(Stored records)
⁂

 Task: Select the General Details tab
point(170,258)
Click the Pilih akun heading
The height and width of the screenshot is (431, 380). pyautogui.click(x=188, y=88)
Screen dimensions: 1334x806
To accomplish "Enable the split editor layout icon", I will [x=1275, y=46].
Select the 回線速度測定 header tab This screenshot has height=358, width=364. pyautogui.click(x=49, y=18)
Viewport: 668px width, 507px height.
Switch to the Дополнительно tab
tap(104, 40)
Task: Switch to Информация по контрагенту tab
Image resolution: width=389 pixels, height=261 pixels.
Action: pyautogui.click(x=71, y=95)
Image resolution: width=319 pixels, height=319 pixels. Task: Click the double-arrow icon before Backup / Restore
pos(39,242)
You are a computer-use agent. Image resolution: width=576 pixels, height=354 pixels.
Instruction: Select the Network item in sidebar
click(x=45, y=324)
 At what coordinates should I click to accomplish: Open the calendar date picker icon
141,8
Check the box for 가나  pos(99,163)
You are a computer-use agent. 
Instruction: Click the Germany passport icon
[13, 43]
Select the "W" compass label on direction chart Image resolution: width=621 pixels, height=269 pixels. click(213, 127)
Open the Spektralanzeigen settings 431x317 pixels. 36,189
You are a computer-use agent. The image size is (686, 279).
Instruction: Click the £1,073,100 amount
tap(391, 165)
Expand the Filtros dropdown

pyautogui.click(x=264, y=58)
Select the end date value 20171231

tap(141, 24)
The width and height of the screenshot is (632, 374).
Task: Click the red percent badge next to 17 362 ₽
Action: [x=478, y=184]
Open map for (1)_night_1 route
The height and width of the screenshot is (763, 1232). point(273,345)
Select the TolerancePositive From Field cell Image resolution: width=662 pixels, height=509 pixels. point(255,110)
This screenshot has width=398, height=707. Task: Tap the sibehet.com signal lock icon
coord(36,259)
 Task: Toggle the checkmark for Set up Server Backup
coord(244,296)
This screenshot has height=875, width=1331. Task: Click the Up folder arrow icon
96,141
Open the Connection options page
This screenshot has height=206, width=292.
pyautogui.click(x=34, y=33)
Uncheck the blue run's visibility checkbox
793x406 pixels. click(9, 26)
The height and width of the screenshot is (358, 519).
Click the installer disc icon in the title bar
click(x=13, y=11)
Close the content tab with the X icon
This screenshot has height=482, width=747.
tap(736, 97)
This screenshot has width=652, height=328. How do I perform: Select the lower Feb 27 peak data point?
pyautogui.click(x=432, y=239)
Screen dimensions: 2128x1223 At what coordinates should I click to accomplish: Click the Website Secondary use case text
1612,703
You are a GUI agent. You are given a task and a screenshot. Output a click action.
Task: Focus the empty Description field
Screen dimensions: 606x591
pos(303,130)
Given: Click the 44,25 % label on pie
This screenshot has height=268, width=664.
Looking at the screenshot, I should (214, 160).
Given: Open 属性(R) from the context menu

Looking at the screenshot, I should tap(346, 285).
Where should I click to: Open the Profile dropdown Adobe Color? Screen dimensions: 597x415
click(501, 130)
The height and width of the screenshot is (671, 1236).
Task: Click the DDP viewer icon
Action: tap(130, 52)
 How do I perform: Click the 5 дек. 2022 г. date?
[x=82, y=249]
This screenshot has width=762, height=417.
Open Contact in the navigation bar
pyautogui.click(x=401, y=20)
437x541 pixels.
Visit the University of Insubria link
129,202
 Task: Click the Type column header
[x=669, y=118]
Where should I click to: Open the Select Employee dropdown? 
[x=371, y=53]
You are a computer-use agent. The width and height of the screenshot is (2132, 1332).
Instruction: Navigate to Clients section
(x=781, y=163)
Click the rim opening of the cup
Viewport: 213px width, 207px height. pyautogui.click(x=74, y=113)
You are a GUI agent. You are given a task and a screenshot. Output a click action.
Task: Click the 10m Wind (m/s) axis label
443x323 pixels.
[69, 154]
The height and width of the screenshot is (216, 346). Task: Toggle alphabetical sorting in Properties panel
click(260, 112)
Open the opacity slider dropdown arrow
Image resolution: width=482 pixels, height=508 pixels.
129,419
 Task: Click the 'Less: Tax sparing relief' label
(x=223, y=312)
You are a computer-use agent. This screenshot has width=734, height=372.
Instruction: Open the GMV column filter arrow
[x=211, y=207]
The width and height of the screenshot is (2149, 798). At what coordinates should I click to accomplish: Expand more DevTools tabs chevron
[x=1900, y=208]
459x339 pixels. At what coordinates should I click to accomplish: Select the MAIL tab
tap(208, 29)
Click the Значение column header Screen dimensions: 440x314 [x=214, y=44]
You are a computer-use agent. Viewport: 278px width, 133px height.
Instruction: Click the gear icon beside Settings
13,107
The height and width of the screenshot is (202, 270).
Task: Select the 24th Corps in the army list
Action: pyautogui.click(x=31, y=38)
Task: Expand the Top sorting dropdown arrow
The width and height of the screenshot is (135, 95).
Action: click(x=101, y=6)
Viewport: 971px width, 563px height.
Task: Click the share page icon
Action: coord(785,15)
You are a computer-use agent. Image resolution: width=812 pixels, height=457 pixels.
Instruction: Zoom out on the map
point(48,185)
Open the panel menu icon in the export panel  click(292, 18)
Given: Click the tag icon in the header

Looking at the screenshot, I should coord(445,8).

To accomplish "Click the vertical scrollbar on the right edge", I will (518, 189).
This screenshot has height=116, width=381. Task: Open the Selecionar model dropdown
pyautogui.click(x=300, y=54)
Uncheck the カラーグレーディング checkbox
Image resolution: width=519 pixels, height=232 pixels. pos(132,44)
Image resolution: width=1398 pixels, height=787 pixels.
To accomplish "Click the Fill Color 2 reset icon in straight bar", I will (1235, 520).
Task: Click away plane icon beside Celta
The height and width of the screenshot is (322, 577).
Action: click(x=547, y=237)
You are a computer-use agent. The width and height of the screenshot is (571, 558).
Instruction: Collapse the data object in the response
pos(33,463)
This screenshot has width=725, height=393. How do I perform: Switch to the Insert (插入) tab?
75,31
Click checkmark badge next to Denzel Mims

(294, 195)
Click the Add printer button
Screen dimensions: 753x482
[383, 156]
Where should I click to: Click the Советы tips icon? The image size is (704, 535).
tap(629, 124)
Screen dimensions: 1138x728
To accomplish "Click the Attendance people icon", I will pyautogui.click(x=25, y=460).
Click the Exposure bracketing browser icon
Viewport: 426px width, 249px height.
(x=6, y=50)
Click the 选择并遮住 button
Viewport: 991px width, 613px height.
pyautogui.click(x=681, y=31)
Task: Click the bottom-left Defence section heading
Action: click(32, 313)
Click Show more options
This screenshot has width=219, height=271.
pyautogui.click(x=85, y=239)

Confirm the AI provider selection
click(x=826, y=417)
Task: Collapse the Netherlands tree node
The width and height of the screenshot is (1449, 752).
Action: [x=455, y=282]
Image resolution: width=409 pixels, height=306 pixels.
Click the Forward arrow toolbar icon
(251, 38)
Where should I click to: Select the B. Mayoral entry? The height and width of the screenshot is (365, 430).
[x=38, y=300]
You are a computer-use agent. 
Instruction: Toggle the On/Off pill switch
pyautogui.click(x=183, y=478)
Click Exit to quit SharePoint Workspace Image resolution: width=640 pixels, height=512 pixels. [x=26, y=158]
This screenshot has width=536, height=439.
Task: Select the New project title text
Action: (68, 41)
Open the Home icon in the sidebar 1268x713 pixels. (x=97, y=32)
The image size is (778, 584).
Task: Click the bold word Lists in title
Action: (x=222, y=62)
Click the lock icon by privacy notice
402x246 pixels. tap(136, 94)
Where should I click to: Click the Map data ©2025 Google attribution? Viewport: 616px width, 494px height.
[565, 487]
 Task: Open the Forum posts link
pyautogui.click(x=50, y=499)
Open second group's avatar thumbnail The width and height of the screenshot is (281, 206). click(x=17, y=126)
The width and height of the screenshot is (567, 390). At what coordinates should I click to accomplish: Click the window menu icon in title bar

⁂

# What to work on:
Copy the records above exactly, beginning at the line that contains "Instruction: Navigate to Clients section" and stopping after the line that contains "Task: Expand the Top sorting dropdown arrow".

# Reply:
Instruction: Navigate to Clients section
(x=781, y=163)
Click the rim opening of the cup
Viewport: 213px width, 207px height. pyautogui.click(x=74, y=113)
You are a GUI agent. You are given a task and a screenshot. Output a click action.
Task: Click the 10m Wind (m/s) axis label
443x323 pixels.
[69, 154]
The height and width of the screenshot is (216, 346). Task: Toggle alphabetical sorting in Properties panel
click(260, 112)
Open the opacity slider dropdown arrow
Image resolution: width=482 pixels, height=508 pixels.
129,419
 Task: Click the 'Less: Tax sparing relief' label
(x=223, y=312)
You are a computer-use agent. This screenshot has width=734, height=372.
Instruction: Open the GMV column filter arrow
[x=211, y=207]
The width and height of the screenshot is (2149, 798). At what coordinates should I click to accomplish: Expand more DevTools tabs chevron
[x=1900, y=208]
459x339 pixels. At what coordinates should I click to accomplish: Select the MAIL tab
tap(208, 29)
Click the Значение column header Screen dimensions: 440x314 [x=214, y=44]
You are a computer-use agent. Viewport: 278px width, 133px height.
Instruction: Click the gear icon beside Settings
13,107
The height and width of the screenshot is (202, 270).
Task: Select the 24th Corps in the army list
Action: pyautogui.click(x=31, y=38)
Task: Expand the Top sorting dropdown arrow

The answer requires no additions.